The debate in Hampshire and other towns, say regional land planners, is due to the lack of a cohesive regional land-use strategy that balances the divergent interests of conservationists, residents, and developers. In Illinois, development and land-use decisions are made piecemeal, one municipality at a time, in a politically charged process.

"There is no regional development plan or state development plan" that regulates growth and development, said Charlie Wheelan, director of policy and communications for Chicago Metropolis 2020, an organization of civic and business groups that advocates responsible growth. "We need some sort of regional council or some mechanism so that municipalities cooperate in a binding way."

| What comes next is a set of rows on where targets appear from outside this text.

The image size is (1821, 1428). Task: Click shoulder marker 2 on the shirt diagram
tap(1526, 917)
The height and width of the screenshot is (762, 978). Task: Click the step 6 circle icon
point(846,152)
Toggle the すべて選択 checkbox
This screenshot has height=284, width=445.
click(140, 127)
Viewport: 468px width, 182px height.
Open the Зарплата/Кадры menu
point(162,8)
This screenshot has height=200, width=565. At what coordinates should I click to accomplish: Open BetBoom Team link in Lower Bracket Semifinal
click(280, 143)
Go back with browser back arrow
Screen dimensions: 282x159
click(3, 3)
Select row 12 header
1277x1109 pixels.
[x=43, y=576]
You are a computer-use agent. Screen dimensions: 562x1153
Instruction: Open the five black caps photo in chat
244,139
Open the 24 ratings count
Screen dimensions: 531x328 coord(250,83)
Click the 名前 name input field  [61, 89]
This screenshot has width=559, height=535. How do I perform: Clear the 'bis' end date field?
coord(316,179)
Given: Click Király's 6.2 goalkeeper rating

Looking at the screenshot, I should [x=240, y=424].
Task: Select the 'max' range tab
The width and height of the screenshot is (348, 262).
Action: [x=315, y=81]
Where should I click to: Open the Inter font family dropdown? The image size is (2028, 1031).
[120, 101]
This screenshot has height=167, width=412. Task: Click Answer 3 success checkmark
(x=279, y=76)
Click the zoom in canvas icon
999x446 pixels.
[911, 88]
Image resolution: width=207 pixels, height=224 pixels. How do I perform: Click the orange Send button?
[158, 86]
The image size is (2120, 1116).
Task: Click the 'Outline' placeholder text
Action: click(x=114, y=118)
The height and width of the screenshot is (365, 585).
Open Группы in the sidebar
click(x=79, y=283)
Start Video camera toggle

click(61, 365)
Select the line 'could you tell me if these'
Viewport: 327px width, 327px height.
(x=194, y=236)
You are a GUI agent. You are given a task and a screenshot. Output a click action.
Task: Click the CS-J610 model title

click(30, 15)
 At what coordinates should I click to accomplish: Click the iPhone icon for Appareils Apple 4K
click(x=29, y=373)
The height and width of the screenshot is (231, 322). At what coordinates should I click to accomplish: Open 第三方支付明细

Kane County's own 2020 land resource management plan recommends preserving agricultural areas and concentrating growth around existing urban centers, but towns have no obligation to follow it. Rural residents were recently buoyed to hear, however, that the county itself has begun buying development rights to farms in an effort to protect them from sprawl.

The Swainson's hawks' breeding territory, circled above, falls squarely in a band of predicted sprawl.


"The prevailing sentiment in western Kane County is to resist sprawl and follow the current 2020 plan, and we're hoping to avoid congestion and the waste of some of the best agriculture land in the world," said Richard Young, a respected land planner who is a consultant to the Forest Preserve District of Kane County.

"The question is, will that be enough?" said Phil Bus, executive director of development for Kane County, where the population is projected to grow from its existing 450,000 residents to 700,000 by the year 2030. "In the meantime," he said, "you have something here that's kind of neat — Franklin's ground squirrel and Swainson's hawk." Like many others, Bus wonders what will happen to these rare animals and the farms that sustain them if development is rapid and unchecked.

Farmer Conro loves the Hampshire hawks almost as much as he loves the dairy farm that his family has tended for a century. Like other members of CARE, he worries that new development could drive the hawks from the oak trees that line his dairy pastures, and crowd his tractors from the roads.

With their efforts, Hampshire's concerned citizens have joined an emerging network of people whose varied interests converge on basic questions about quality of life. Their challenge will be to use these community resources to connect development with tradition, economics with nature.

"We're doing what we think is important," says Conro, "and we'll hold out as long as we can."